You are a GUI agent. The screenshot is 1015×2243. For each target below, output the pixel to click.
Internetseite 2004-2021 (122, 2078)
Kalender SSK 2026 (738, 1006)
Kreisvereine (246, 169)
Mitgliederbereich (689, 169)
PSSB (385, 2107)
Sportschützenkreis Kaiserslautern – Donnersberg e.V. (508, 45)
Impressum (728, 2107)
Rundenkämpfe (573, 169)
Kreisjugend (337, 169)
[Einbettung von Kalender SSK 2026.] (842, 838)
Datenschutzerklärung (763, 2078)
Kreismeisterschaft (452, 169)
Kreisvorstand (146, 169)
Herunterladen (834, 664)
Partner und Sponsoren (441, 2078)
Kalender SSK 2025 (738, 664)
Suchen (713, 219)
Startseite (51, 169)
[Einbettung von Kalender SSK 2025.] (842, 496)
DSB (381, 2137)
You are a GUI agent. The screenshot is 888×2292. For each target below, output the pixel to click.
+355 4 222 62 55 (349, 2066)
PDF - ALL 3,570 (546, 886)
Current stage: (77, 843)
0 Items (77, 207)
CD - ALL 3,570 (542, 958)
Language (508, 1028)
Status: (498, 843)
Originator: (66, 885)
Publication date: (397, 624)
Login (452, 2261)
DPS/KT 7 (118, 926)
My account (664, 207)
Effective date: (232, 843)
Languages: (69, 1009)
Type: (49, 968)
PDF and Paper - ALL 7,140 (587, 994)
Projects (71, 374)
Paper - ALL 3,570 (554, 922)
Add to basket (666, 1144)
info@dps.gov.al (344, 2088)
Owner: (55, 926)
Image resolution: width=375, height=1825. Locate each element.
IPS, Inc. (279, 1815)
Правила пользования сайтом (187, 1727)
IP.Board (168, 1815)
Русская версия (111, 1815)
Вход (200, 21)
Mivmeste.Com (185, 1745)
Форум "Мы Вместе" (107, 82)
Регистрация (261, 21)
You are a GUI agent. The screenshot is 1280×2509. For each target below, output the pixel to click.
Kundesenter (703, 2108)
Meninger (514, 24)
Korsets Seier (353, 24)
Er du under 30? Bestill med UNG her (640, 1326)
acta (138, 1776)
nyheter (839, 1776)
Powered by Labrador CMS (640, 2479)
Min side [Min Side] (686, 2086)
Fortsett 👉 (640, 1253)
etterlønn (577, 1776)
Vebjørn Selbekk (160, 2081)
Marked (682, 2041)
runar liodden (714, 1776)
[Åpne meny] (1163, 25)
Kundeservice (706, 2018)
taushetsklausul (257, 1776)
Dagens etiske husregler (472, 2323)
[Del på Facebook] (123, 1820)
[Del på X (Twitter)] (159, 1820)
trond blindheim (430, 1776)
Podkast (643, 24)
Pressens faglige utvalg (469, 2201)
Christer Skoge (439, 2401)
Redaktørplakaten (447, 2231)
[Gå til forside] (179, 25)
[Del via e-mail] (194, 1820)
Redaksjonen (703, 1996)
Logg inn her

**Problem to work on:** Render every line from the one containing "Login (452, 2261)" down to the one containing "Redaktørplakaten (447, 2231)", both included, as a JSON list of strings with one string per line, omitting any blank lines.

**Right answer:**
[
  "Login (452, 2261)",
  "DPS/KT 7 (118, 926)",
  "My account (664, 207)",
  "Effective date: (232, 843)",
  "Languages: (69, 1009)",
  "Type: (49, 968)",
  "PDF and Paper - ALL 7,140 (587, 994)",
  "Projects (71, 374)",
  "Paper - ALL 3,570 (554, 922)",
  "Add to basket (666, 1144)",
  "info@dps.gov.al (344, 2088)",
  "Owner: (55, 926)",
  "Image resolution: width=375, height=1825. Locate each element.",
  "IPS, Inc. (279, 1815)",
  "Правила пользования сайтом (187, 1727)",
  "IP.Board (168, 1815)",
  "Русская версия (111, 1815)",
  "Вход (200, 21)",
  "Mivmeste.Com (185, 1745)",
  "Форум \"Мы Вместе\" (107, 82)",
  "Регистрация (261, 21)",
  "You are a GUI agent. The screenshot is 1280×2509. For each target below, output the pixel to click.",
  "Kundesenter (703, 2108)",
  "Meninger (514, 24)",
  "Korsets Seier (353, 24)",
  "Er du under 30? Bestill med UNG her (640, 1326)",
  "acta (138, 1776)",
  "nyheter (839, 1776)",
  "Powered by Labrador CMS (640, 2479)",
  "Min side [Min Side] (686, 2086)",
  "Fortsett 👉 (640, 1253)",
  "etterlønn (577, 1776)",
  "Vebjørn Selbekk (160, 2081)",
  "Marked (682, 2041)",
  "runar liodden (714, 1776)",
  "[Åpne meny] (1163, 25)",
  "Kundeservice (706, 2018)",
  "taushetsklausul (257, 1776)",
  "Dagens etiske husregler (472, 2323)",
  "[Del på Facebook] (123, 1820)",
  "[Del på X (Twitter)] (159, 1820)",
  "trond blindheim (430, 1776)",
  "Podkast (643, 24)",
  "Pressens faglige utvalg (469, 2201)",
  "Christer Skoge (439, 2401)",
  "Redaktørplakaten (447, 2231)"
]